» **Assigned task**
Pick out each line in these entries that contains the string "heading".

===== Exercise data

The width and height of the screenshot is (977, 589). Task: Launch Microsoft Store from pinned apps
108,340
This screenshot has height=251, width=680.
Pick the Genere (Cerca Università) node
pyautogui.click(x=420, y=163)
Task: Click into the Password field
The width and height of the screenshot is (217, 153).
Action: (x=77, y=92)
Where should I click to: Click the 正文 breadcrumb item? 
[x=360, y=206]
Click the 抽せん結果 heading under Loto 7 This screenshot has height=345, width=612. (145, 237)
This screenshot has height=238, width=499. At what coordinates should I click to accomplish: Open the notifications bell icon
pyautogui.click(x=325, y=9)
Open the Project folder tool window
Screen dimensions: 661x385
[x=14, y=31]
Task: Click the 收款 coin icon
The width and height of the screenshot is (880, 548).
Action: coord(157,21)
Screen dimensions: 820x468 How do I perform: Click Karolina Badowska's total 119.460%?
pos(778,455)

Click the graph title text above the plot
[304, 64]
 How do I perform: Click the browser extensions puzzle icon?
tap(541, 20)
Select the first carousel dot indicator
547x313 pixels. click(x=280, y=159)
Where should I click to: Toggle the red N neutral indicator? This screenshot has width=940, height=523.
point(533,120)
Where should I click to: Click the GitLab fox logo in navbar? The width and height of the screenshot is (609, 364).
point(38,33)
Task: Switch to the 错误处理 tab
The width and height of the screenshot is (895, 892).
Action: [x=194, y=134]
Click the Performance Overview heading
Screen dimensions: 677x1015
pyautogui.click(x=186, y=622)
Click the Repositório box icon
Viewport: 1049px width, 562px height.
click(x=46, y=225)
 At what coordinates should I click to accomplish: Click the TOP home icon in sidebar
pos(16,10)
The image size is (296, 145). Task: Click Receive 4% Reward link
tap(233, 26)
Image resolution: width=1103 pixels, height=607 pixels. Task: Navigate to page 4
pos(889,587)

==========

» **Answer for the task**
Click the 抽せん結果 heading under Loto 7 This screenshot has height=345, width=612. (145, 237)
Click the Performance Overview heading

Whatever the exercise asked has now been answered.